For some time now, I keep thinking I am seeing Vasco take an off step, then he straightens out and I convince myself I'm imagining it. This is not far-fetched; I have decades of fragile Thoroughbred ownership and therefore an unhealthy and obsessive attention to legs & lameness.

Saturday, we went for a two-hour walk, with lots of The Pine Cone Game (see below), and he got up from his post-walk nap definitely limping on the right fore. Only for about three steps, then he sort of walked out of it, and he had been napping on the hard floor, but still, it was definite.

I have poked and prodded and flexed, and I can't get any reaction out of him on that leg or the paw.
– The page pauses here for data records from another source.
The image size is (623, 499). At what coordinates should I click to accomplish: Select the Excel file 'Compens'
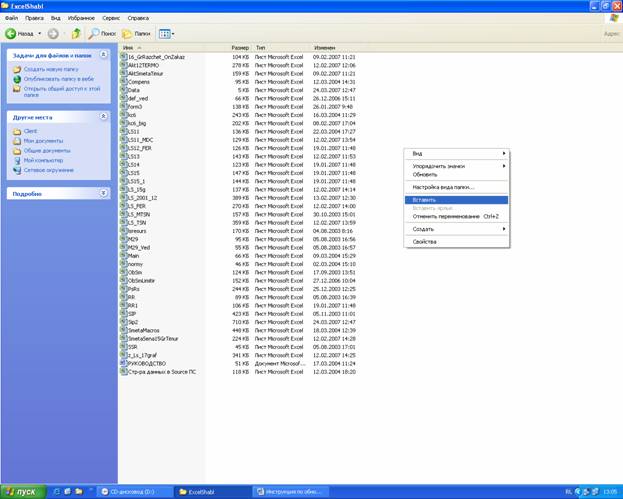point(138,82)
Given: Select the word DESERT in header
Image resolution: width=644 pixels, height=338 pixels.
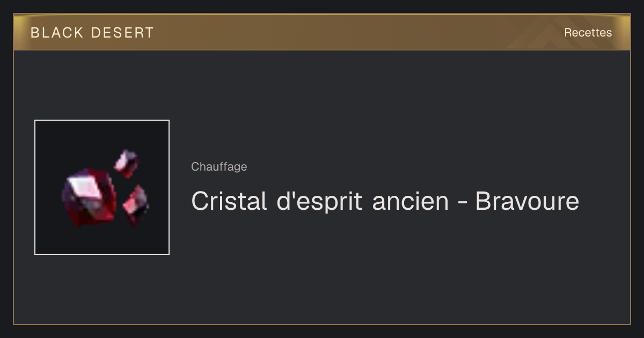Looking at the screenshot, I should (122, 33).
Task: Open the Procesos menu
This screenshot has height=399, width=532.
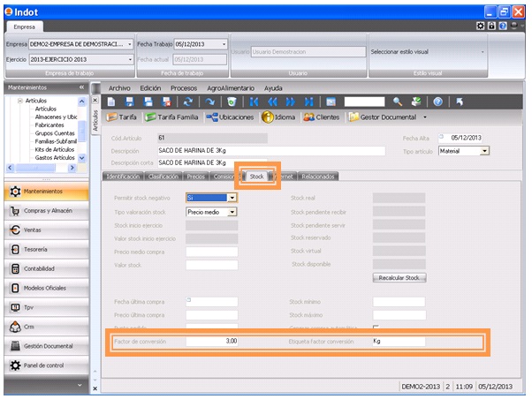Action: 184,88
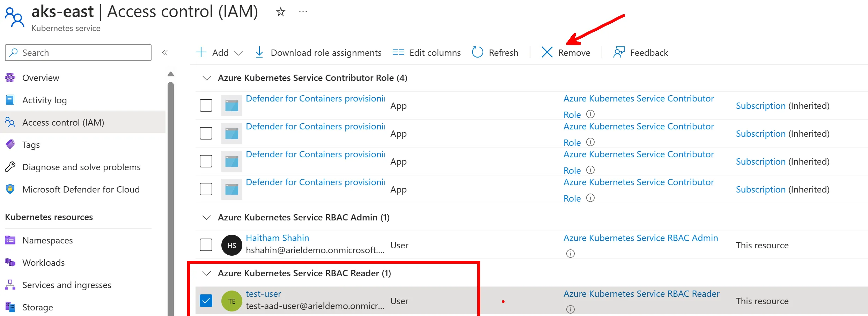Collapse the RBAC Reader group
Image resolution: width=868 pixels, height=316 pixels.
click(x=207, y=273)
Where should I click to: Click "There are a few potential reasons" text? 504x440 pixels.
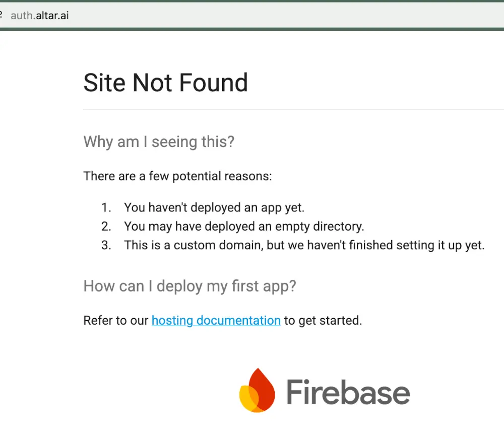pos(177,176)
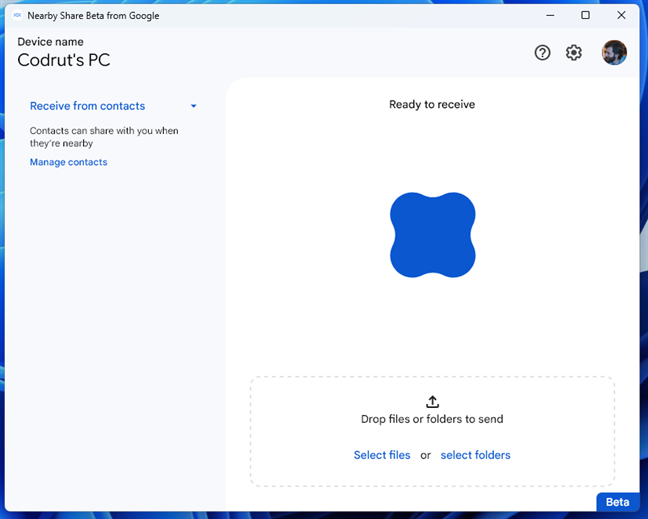The height and width of the screenshot is (519, 648).
Task: Click the Codrut's PC device name
Action: (x=64, y=60)
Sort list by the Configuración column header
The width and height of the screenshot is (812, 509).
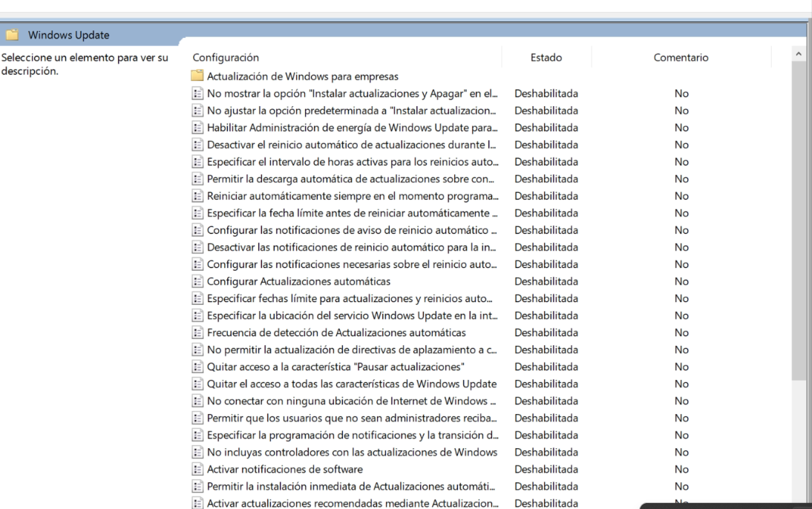click(226, 57)
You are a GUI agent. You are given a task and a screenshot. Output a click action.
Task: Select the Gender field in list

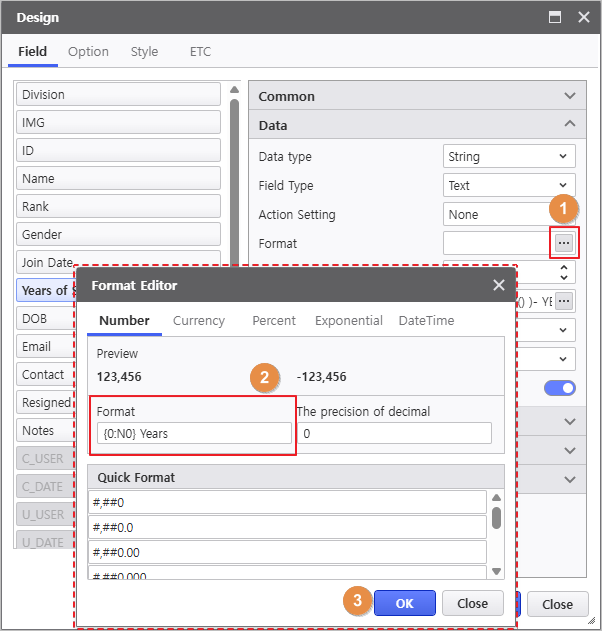tap(118, 235)
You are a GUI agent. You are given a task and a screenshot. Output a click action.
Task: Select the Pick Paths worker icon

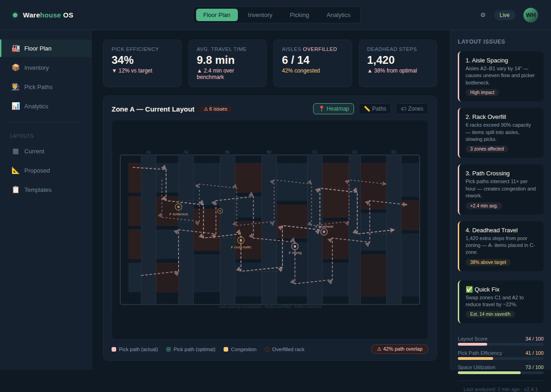point(16,87)
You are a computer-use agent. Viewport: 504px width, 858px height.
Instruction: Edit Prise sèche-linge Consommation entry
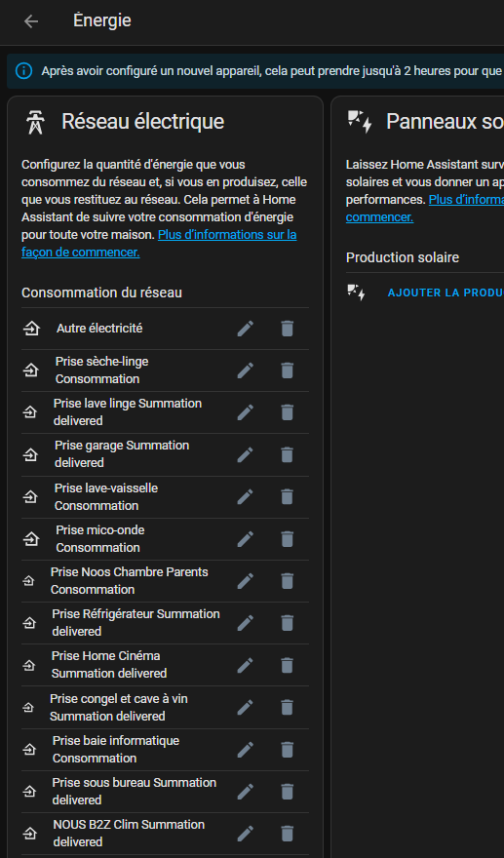pyautogui.click(x=245, y=371)
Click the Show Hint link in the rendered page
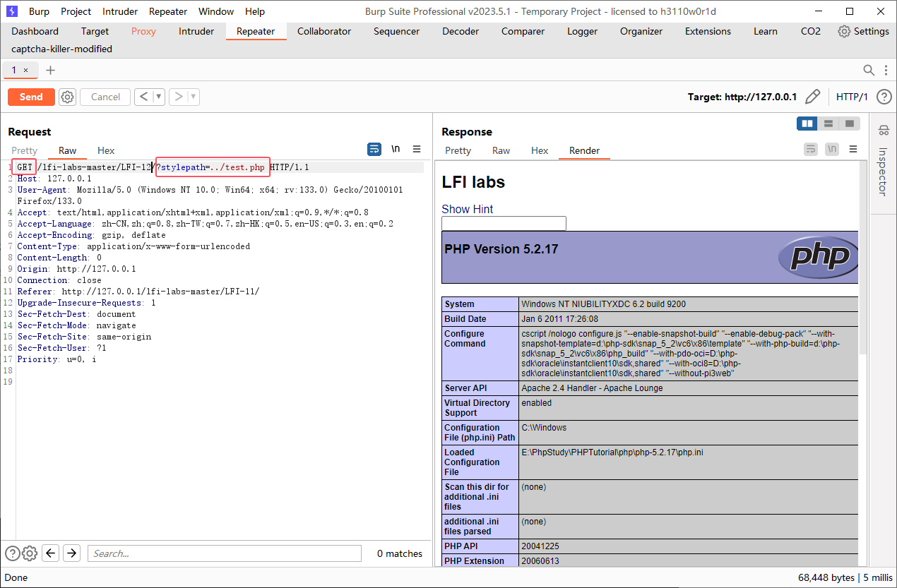This screenshot has height=588, width=897. (x=467, y=209)
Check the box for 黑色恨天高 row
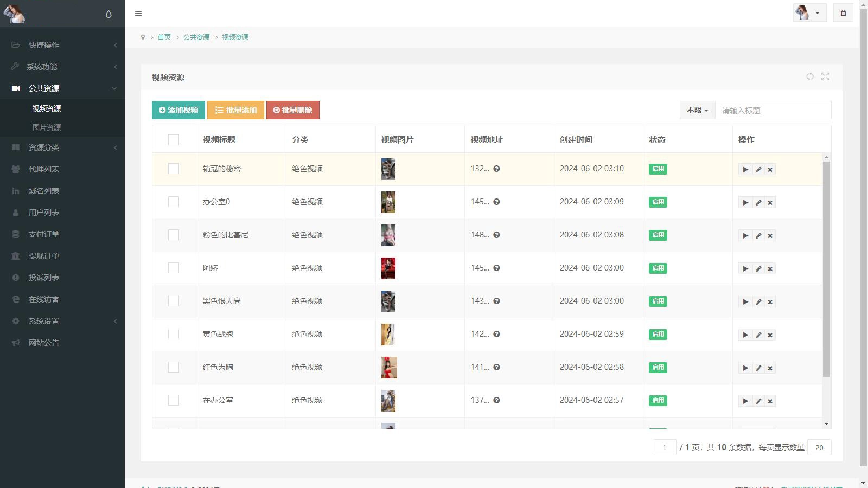The image size is (868, 488). (x=174, y=301)
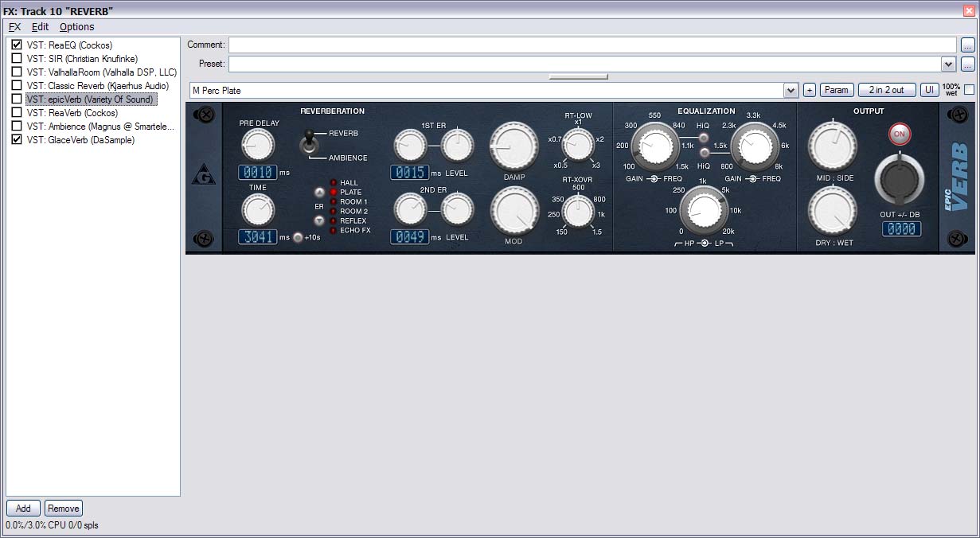Disable the ReaEQ plugin checkbox

(17, 45)
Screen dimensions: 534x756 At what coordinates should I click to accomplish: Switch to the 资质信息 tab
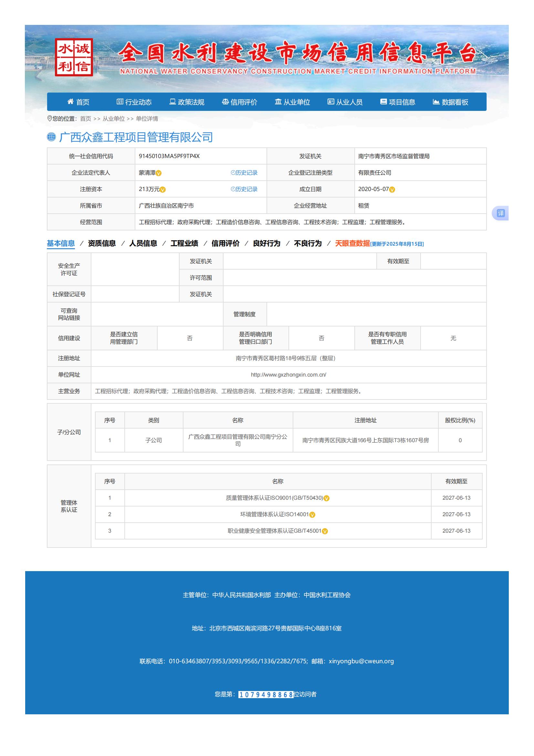[102, 243]
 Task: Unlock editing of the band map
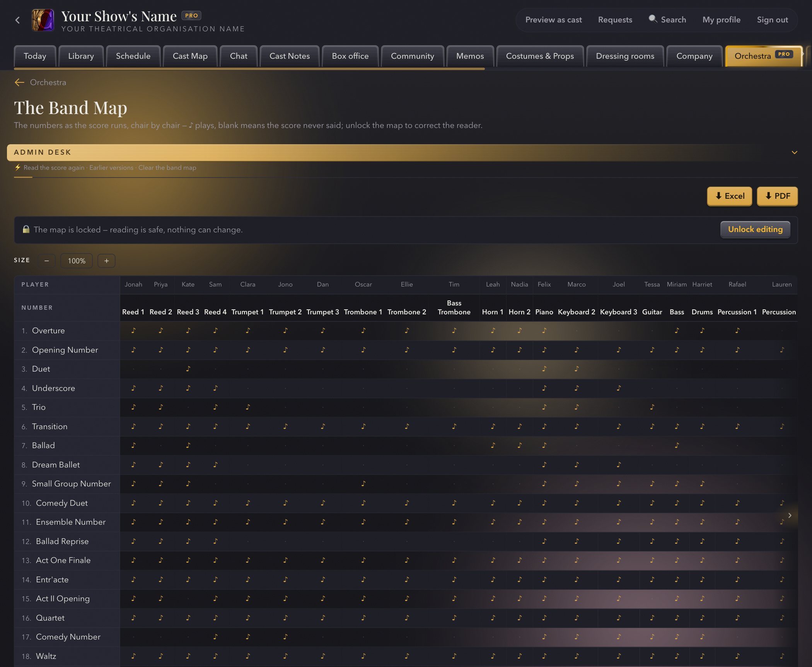coord(755,229)
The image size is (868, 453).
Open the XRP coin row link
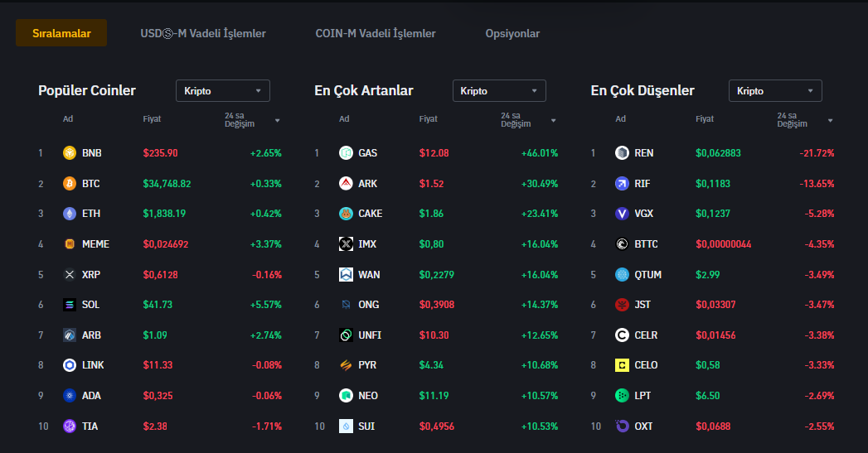(91, 274)
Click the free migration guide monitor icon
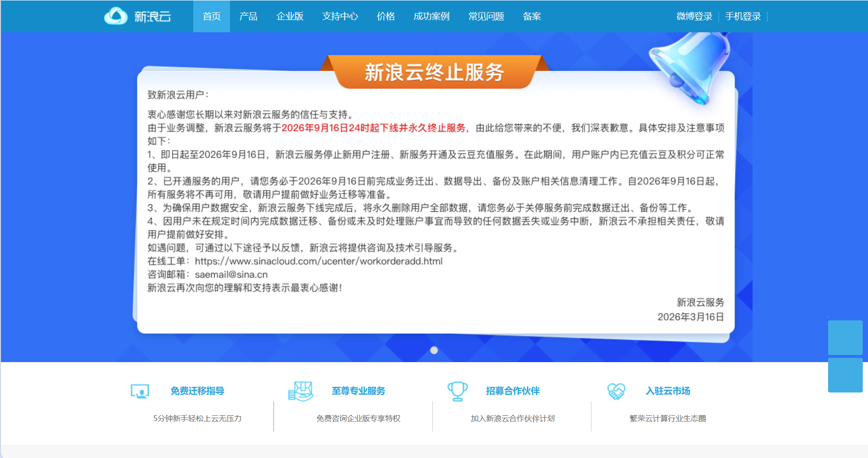Viewport: 868px width, 458px height. coord(140,392)
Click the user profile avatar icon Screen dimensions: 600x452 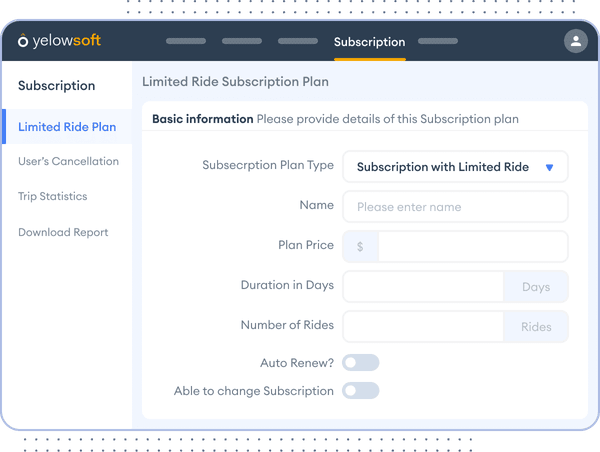point(575,41)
As soon as I can catch it on video, I'm going to book him into the vet, but if I take him with no evidence, they will look at me like I'm a nutter. I'm already the nutso woman who takes her dog to the vet for every pimple.

FYI, The Pine Cone Game involves me gathering up pocketfuls of pine cones, then, as we walk along the mile-long high ridge that is one of our usual walks, I chuck one down the hill and he yells "Paratroops over the side!!" and dives down the hill in a mad scramble to retrieve it, sometime skiing wildly through the dead leaf litter. It is a REALLY fun game. 

We had no Pine Cone Game yesterday (sad for both of us), and no limping, although I keep thinking I am seeing some unevenness, so I'm thinking maybe he's pulled or strained something diving down the hill? Braking on his front legs? 

Ideas? Anyone had anything similar?


----------



## Chagall's mom (Jan 9, 2010)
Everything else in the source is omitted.